A few months ago, we conducted “The Great Toy Purge.” Parents, you know what I’m talking about. We brought our kids’ excessive level of toys down to a more manageable level. We threw out the toys that were broken or had missing pieces. We donated the ones that were no longer used. Curiously, the ones that made the most noise mysteriously disappeared! At the end of it all, we had a neat, organized playroom with just the right amount of useful and wanted toys.
For about twelve minutes.
Maybe the movies are right and toys do get up and run around when we are out of the room. If so, the toys in our home must invite other toys over for a party – a rather messy one. I went into the playroom the other day and confronted anew a chaotic landscape strewn with unfamiliar toys whose various parts had scattered and commingled with other sets. Every night now, I fill a grocery bag to quietly remove what is no longer used. The fact is that kids don’t play with toys that are missing several pieces. Each piece simply becomes another junk item that blocks other toys or game pieces.
Churches with their various ministries can be a lot like children’s playrooms. That simple church that was started five, ten, or fifty years ago has developed multiple ministry programs that have taken on a character of their own. People who visit your church look for opportunities in which they can engage. Although many churches seek a wide variety of programs, excessive or disorganized offerings contribute to clutter that prevents people from engaging.
Moreover, some programs inadvertently distract from the mission of the church rather than furthering it. Untended, programs will develop growth goals – however good they may be – that run counter to the church’s mission. Pastors, church leaders, and members alike would be wise to begin evaluating each program according to how it contributes to the mission of the church.
What are some signs that your church may have programmatic clutter? Here are three.

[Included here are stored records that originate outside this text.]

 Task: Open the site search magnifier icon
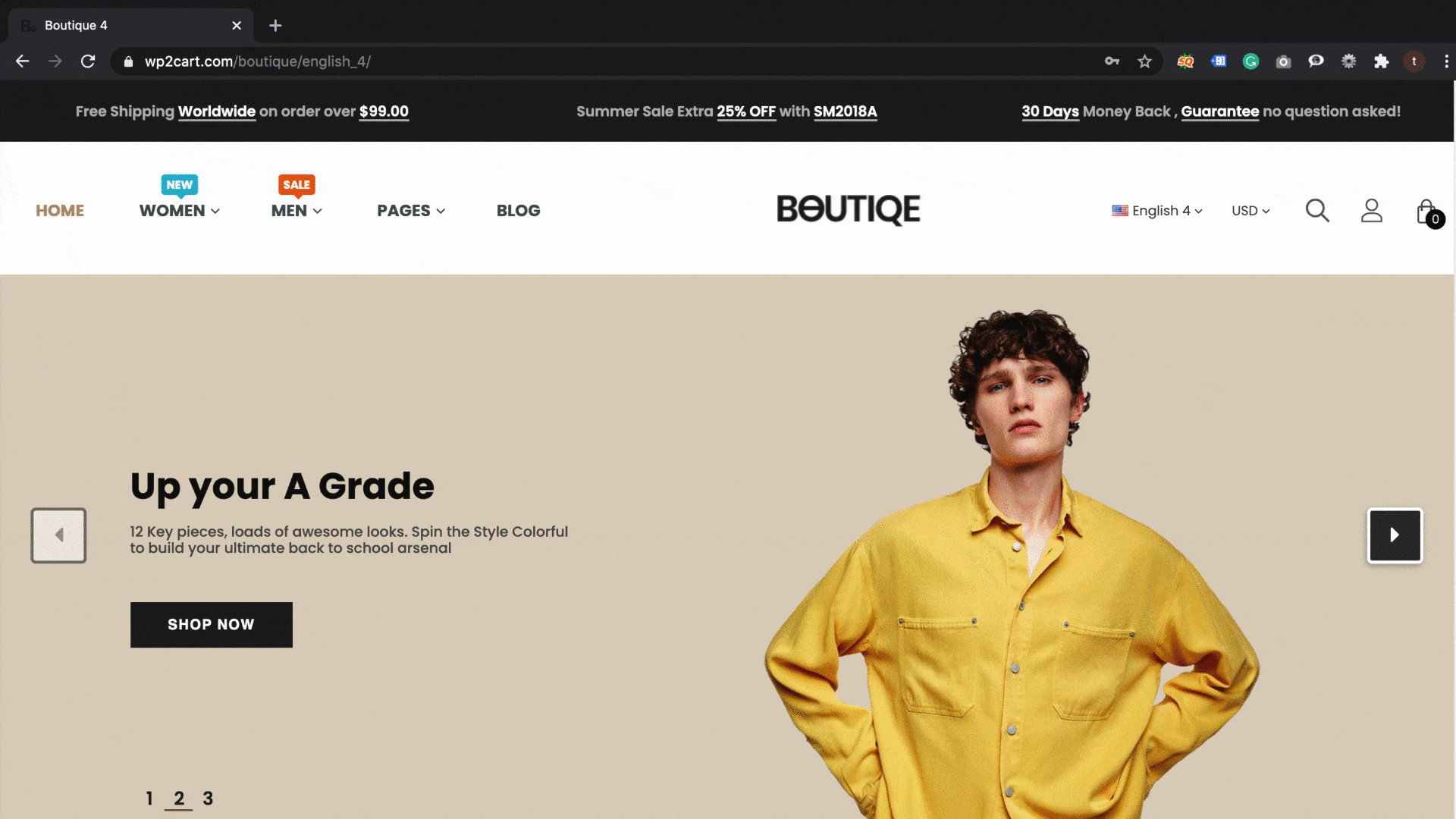tap(1317, 211)
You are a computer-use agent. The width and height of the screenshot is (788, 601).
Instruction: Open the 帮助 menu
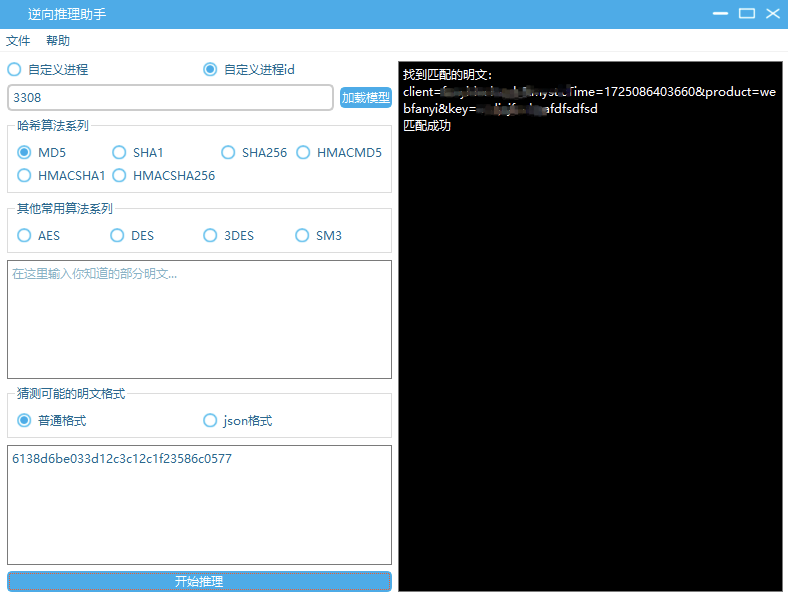58,41
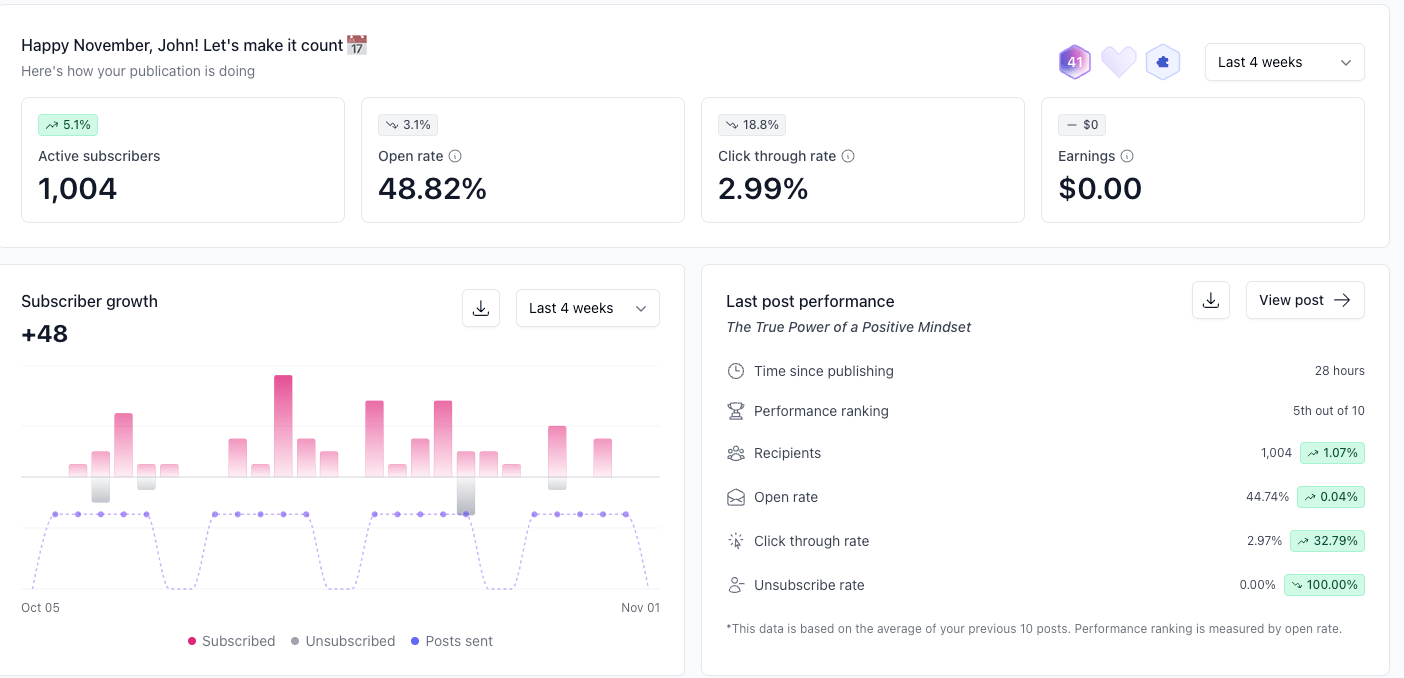Select the Active subscribers stat card

[x=183, y=160]

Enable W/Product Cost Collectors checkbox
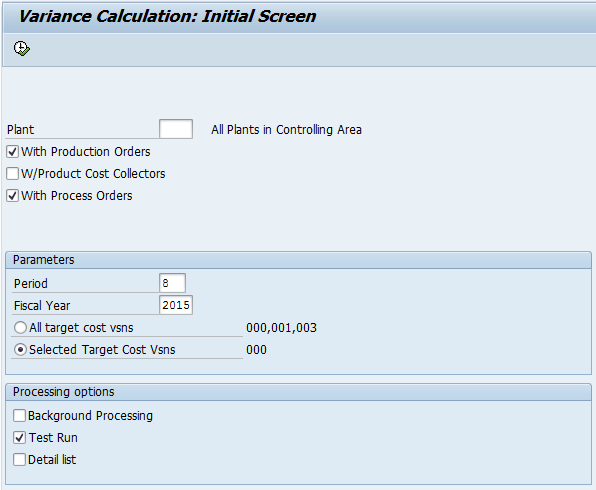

- Program leaders give different reasons for the purpose of the program. Ask four of your wonderful ministry volunteers why a program exists, and you may receive five different answers. One way to assess the leadership’s understanding of the program is the tweet test. If it cannot be stated clearly within a Twitter tweet, the program probably needs some mission clarity. The number of words spent explaining a program’s purpose is inversely proportional to the level of the speaker’s understanding of it.

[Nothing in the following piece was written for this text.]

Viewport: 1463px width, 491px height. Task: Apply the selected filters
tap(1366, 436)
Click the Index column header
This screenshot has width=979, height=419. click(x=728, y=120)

- Programs have equal weight and airtime. However your church announces opportunities for involvement in a program, each opportunity appears to be equally viable. Robby Gallaty, pastor of Long Hollow Baptist Church, has said churches offer a menu when they should offer a map. If a new attendee without a faith background were to begin attending one gathering beyond regular worship, would you want that to be a small group or adult basketball night? A menu offers programs as equal selections, while a map shows the next step in the destination of becoming like Christ.
- People do not talk with a singular mission focus. If the pastor is not clearly and regularly emphasizing the church’s mission, people will make up their own. If ministries and programs do not clearly show how they are connected to the church’s mission, people will create their own connections. This will cause people to move in slightly different directions and largely immobilize mission movement.

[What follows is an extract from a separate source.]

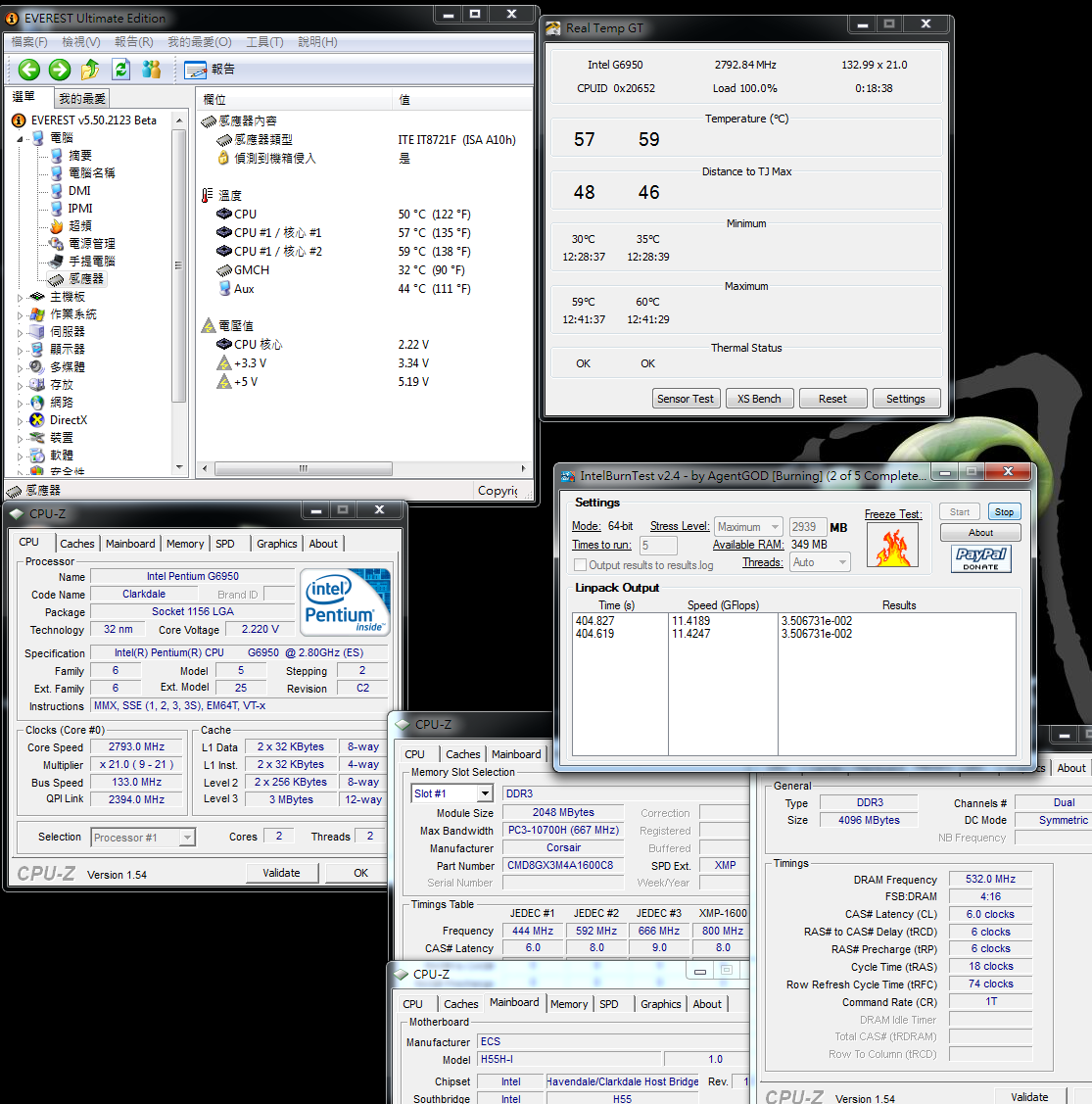Select the 超頻 overclock tree item

click(x=79, y=226)
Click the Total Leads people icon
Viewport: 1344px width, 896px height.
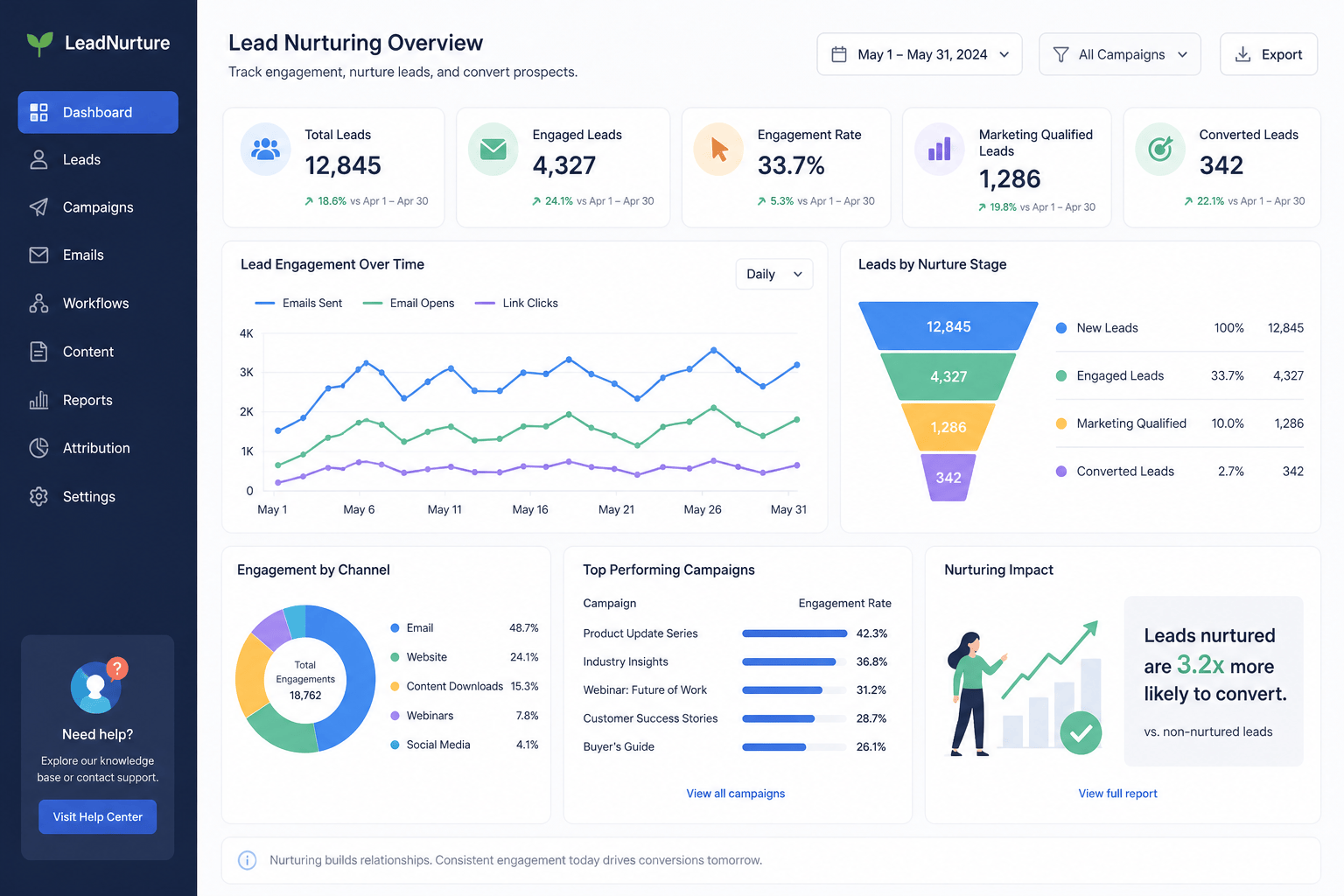(265, 150)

We now find ourselves clawing out of a pandemic, and your church might discover that God has provided you with a unique foothold. As programs begin to come back in an online format, organizers can modify them to better reflect the mission of the church. Some how-to suggestions will come in the next installment. For now, remember that people are now more willing to consider changes to church programs than ever before. And remember our calling: to make disciples. That means the church must organize all her efforts toward that mission. As that happens, Christians will better understand their own calling in Christ.